Бенедикт, бледный как мел, шарахнулся в сторону от стола.
— Хватай отметинка! — заорал ражий Касьян Домажирич.
Зловеще лязгнуло оружие.
— Прекратите! — прервал шум в палате Шварн. Про него в пылу спора боярские сыны как-то совсем забыли.
— Я не позволю здесь пролиться крови. Задержите Бенедикта, но не причиняйте ему никакого зла. После, когда... когда наше дело... — Он не договорил. — Пусть он потом уезжает спокойно в Перемышль.
— Как велишь, князь, — недовольно пробурчал Иванко, крепкой дланью хватая угра за ворот его жупана мышиного цвета. — Эй, гридни! Вяжите лиходея! И заприте его в подвале! Пускай посидит, охолонится!
Явился Мориц с двумя священниками, которые несли медный ларец. Из ларца извлекли завёрнутый в синий шёлк большой серебряный крест. Боярские сыны один за другим преклоняли колена, целовали святыню и произносили скупые слова клятвы.
— Верны будем тебе, князь, и тебе, княгиня, — повторяли одни за другими трепетные уста.
— Помните: кто нарушит эту клятву, будет проклят. Обрушатся на рамена его беды тяжкие! Не будет ему покоя, не будет счастья, радости, удачи. Погубит он душу свою! — торжественно промолвила Альдона.
Крест унесли, и в палате воцарилось безмолвие. Шварн всё ещё колебался. Он незаметно для других поглаживал длань супруги. Боярские сыны вопросительно переглядывались.
Молчание прервал Мориц.
Надо действовать без промедления, пока Григорию не донесли о нашей сходке. Сейчас же, ночью, ворвёмся к нему в ложницу, захватим, бросим в поруб! — предложил он, опасливо озираясь.

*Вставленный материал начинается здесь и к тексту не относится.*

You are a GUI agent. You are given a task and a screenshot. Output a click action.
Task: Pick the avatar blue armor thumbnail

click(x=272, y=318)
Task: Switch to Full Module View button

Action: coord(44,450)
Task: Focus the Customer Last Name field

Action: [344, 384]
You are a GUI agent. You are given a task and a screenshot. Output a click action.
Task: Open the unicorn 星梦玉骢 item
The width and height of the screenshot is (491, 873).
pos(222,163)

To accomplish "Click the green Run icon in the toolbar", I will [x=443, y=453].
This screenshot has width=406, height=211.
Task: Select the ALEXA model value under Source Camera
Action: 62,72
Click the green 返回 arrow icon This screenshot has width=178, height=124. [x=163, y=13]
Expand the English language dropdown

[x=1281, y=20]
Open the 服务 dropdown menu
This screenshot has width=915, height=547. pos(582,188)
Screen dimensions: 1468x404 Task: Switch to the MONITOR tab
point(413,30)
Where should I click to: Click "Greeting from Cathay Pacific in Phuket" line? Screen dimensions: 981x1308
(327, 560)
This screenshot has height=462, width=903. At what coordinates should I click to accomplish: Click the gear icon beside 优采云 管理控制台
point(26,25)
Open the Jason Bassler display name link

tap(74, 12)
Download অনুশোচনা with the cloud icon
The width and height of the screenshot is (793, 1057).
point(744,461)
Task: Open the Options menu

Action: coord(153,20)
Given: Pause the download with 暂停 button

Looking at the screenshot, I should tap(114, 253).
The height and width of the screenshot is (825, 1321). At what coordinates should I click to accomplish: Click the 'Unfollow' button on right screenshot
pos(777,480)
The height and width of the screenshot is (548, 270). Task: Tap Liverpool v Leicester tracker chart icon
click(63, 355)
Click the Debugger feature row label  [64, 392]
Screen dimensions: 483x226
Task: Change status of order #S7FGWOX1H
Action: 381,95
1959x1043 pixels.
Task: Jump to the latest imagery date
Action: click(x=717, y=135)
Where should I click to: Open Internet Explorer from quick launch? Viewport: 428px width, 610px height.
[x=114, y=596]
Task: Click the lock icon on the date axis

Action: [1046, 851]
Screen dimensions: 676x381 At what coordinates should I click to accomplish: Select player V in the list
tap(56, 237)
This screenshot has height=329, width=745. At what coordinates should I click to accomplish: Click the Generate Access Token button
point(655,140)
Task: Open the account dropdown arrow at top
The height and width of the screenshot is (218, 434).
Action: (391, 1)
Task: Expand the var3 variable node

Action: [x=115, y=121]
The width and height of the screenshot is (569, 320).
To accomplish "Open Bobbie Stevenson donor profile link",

Он хотел, чтобы эти слова сказал кто-нибудь другой, не он. Положа руку на сердце, немчин не отличался особой смелостью, но сейчас он понял: иного нет, нити в прошлое обрублены, мосты сожжены. Кроме него, никто не скажет эти такие важные и нужные слова. Даже пылкий Иванко, и тот промолчит. Одно дело — орать тут, в палате, поносить врага своего, другое — стать первым. Первым положено всегда и везде быть князю, это его крест, его стезя, но если князь такой, как Шварн, то тогда... Тогда, как говорят татары, решают всё «люди длинной воли».